Are You a Cat Person or a Dog Person?
- October 17, 2021
BY JOHN M. OLDHAM, MD
Do cat people and dog people have distinctly different personality styles? There’s a lot of opinion out there about this—there’s even a Wikipedia site called “Cat people and dog people.” Then there’s our much-viewed blog from early 2019, “Are You a Cat Person?”
I’ve been mulling this over since last summer, when I read “I can’t stop wondering what’s going on inside my cat’s head.” New York Times opinion columnist Farhad Manjoo wondered, “When my new kittens look at me, what do they see?”
And then: “What is it like to be my cats? Are they ‘conscious’ in the way I am? What, anyway, is consciousness? And if a cat can be conscious, can a computer?”
Well, here’s a recent look by Columbia magazine at just that question, entitled “What are they thinking?” Michelle Ashkin is featured, a science educator in the field of cognitive ethology. She teaches a three-week course for high school students called “Inside the Animal Mind: What Animals Think and Feel.” And she makes a compelling case for the cognitive abilities of, yes, cats and dogs, but also cows, sheep, chickens, birds, wolves, and many others. She emphasizes “the realization that other animals are beings in their own right.”
Cat people and dog people
So back to human beings. Turns out there’s a fair amount of research studying what types of human personalities prefer cats and what types prefer dogs. Here’s a nice brief slideshow about work done at the University of Texas in Austin. Based on a survey, using terminology from the Five Factor Model of Personality (also known as the Big Five Personality Traits) the researchers identified some general trends.

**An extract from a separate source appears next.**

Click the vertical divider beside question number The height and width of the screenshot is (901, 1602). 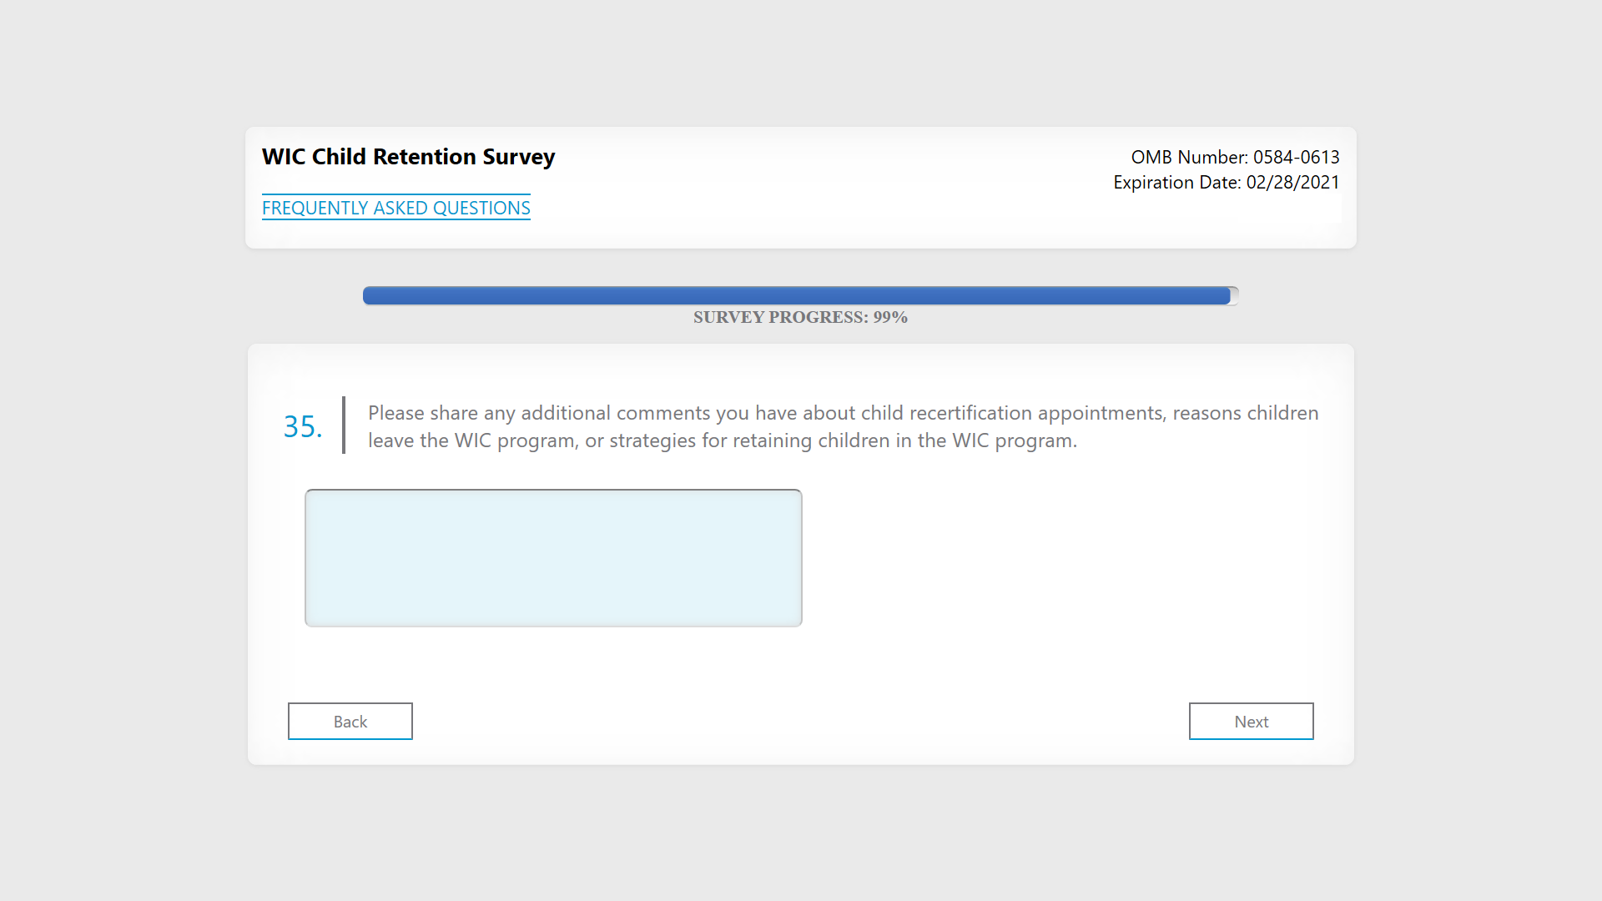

If you’re a dog person, compared to a cat person, you’re more likely to be conscientious (self-disciplined, strong sense of duty, tend to be a “planner”), extroverted (outgoing, enthusiastic, positive, energetic), and agreeable (trusting, altruistic, kind, affectionate, sociable). If you’re a cat person, you’re more likely to be open (curious, creative, artistic, nontraditional thinker) and neurotic (easily stressed, anxious, worrier).
This sounds like dog people are more self-confident and sociable than cat people. True, cat people may be less comfortable in the social world but quite content to snuggle up with their meower by the fireside. Mind you, these trends don’t account for many of us who are in both camps. You may also prefer lizards or parrots. Or you don’t want any pet whatsoever, thank you very much.
NPSP25 dog people and cat people personality styles
In the language of NPSP25, how would these trends line up? Cat people might be more likely to show high scores on Devoted, Solitary, Sensitive, and Idiosyncratic styles, while dog people might show high scores on Conscientious, Self-Confident, and Adventurous styles. Admittedly, we don’t have research to show this. What do you think? What does your cat (or dog) think?